Jan 28, 2010

Running the Spread Vol. 1

...was counting the amount of times Alicia said the words "NEWWWWW YOOOOORK!!!", but instead I'll just Run a Spread, a collection of facts and jokes and things that were supposed to be funny.


I'm not so sure that the Saints ever learned the phrase "Respect Your Elders", but that's just based on them making Brett Favre eat Field Turf for a couple of hours.

Can someone tell Kurt Warner that when you call a press conference to decide about retiring, that you will end up retiring. Otherwise, he would just tell the Cardinals "sure I'll take the 12 million bones!"

Dear Vince Wilfork, the Franchise Tag is when you get paid like the average of the TOP 5 at your position, and that would end up in like 15 million bucks. That's enough to feed your family. No, really, it does, I did research. Latrell Sprewell told me everything!

For your information, Eli Manning makes more money annually than Peyton Manning. What do you mean there's a problem with the salary structure in the NFL? That's ridiculous!

Which news is worse: Carson Palmer got injured on the first play of a playoff game vs the Steelers in January 06, or Carson Palmer played the whole game vs the Jets in January 10? Answer: I'm not sure, both were no shows.

Gambling note: I think this phrase should change: When you bet against Peyton Manning, you get the horns. Take it from me, don't do it again this year, you will be terrified for 4 hours and a boring concert.

Speaking of concerts, how did the Who get the Super Bowl gig this year? I bet that they were at least 20th on the list, just in front of Grand Funk Railroad. Seriously, I'll bet you right now!

I wonder if Jamarcus Russell practices throwing the ball out of bounds and out of the back of the end zone so he'll throw less interceptions. And if so, can we get that on tape?

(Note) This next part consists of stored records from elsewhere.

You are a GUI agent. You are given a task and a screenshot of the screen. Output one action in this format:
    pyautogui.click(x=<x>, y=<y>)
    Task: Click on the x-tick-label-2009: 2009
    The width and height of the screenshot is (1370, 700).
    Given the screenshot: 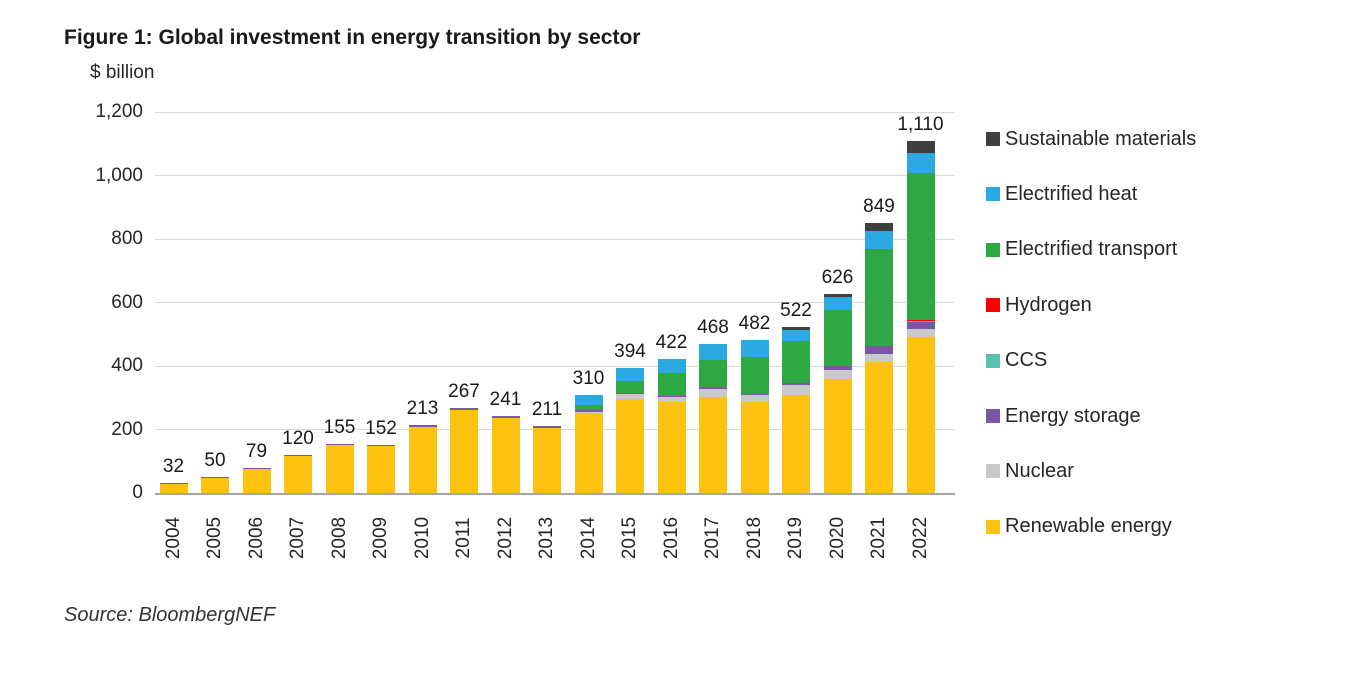 What is the action you would take?
    pyautogui.click(x=380, y=538)
    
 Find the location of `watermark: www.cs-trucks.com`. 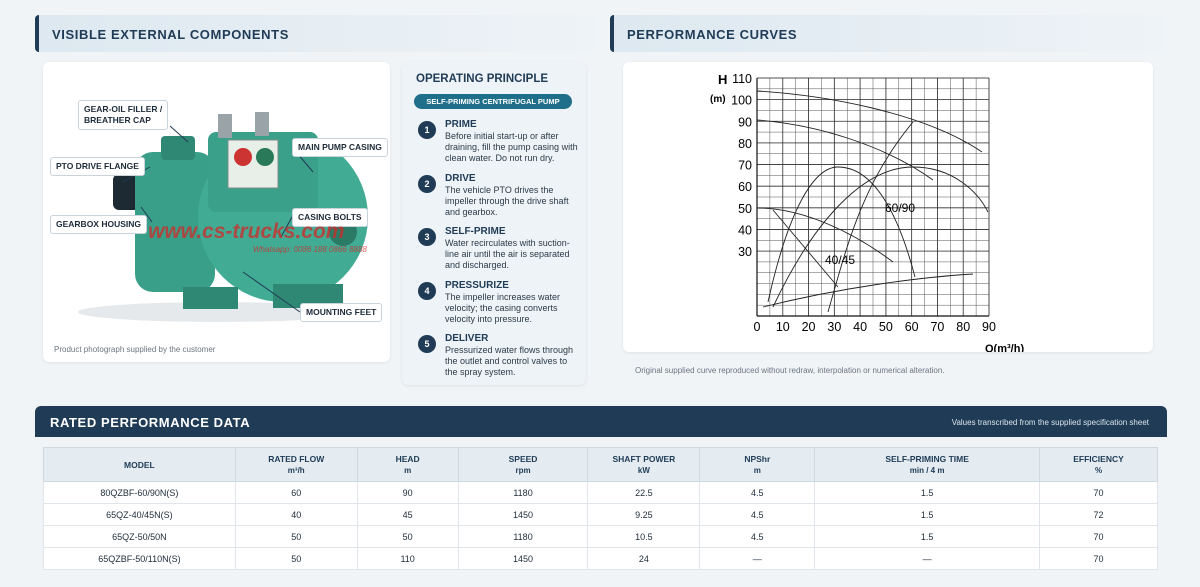

watermark: www.cs-trucks.com is located at coordinates (246, 232).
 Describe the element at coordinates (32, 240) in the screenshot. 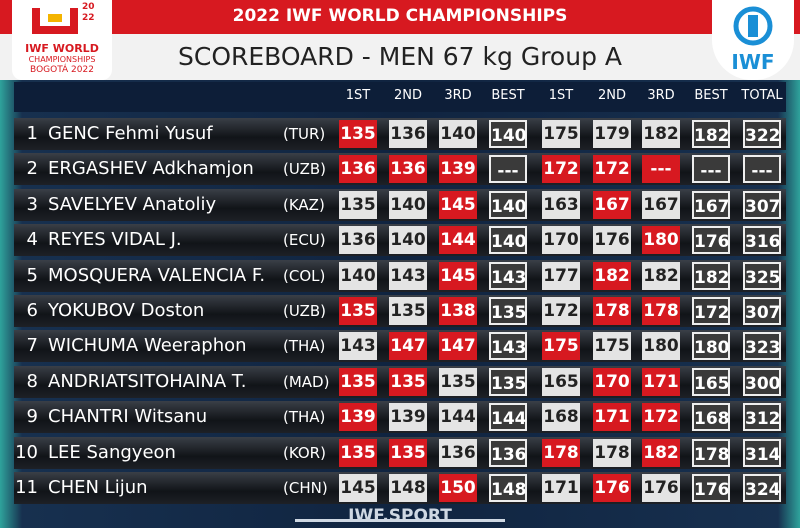

I see `rank: 4` at that location.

The public enjoyed Lebron rappin so much on YouTube that I think they should have a NBA karaoke night for All Star Weekend. They already judge the dunk contest, just have Dr. J work overtime, I'm sure he's free for the weekend. Maybe Chris Andersen can sing some Eric Clapton, The Birdman is about to fly, and blow thru some COCAINE!!

If Peyton Manning wins the Super Bowl this year, then that'll be 3 out of 4 years a Manning has won the Super Bowl. Doesn't anyone else wonder if Maury Povich should find out if Archie is the father for the American Public's own knowledge?

Zach Randolph is proving once again that there is no more motivation than the Contract Year. He's puttin the 2004 version of Adrian Beltre to shame, and yes, he was on steroids too. You're just gonna have to trust me. Add him with the rest of the National League, except for Albert Pujols(no sources)

Everyone thinks Lebron is so funny, which is partially true. He would be in the Comedy Hall of Fame if he went to the NBA Finals Trophy celebration last year and said Kanye style "its all great that Kobe won and all but the 2009 Cleveland Cavaliers had one of the best seasons of all time."

Somehow the Memphis Grizzlies became the Oakland Raiders of the NFL(until this year). Think about it, Jason Williams(the Randy Moss one) was a stud in Sac-Town then went there to die, then Allen Iverson went there to retire, and it even claimed The Logo, Jerry West. Oddly enough, Patrick Ewing didn't get to make an appearance there. He might have just crumbled to bone and rubbish.

Is anyone else aware that David Garrard and Vince Young are in the Pro Bowl? They should just change the name to the Intermediate Bowl.

So the Nets beat the Clippers last night in Jersey, does anyone believe the reported attendance was over 9,000? Was the Jersey Shore cast involved?

I always thought that Glen "Big Baby" Davis was called that for his body weight and "baby" face. Then he got into an argument with a fan, and now the joke is too obvious.

While watching the Orlando Magic play the Celtics right now, the Magic have 4 white guys playing and the fifth has a white t-shirt on underneath his jersey. My how the mighy have fallen!

I think we need a corporate bar named Revis Island, where everyone gets turned away for a drink, even if you have an ID that says you're 50 years old. Then we could really say he shuts down everyone.

Does Ray Allen age? No, really, I wanna know. The shaved head always throws me off with ages, I guess that's why me and Michael Jordan do it. Yeah, that's it

I heard Favre's brother say that Favre didn't want to talk about his future in the NFL. This would be great if the season didn't take another 7 months to start.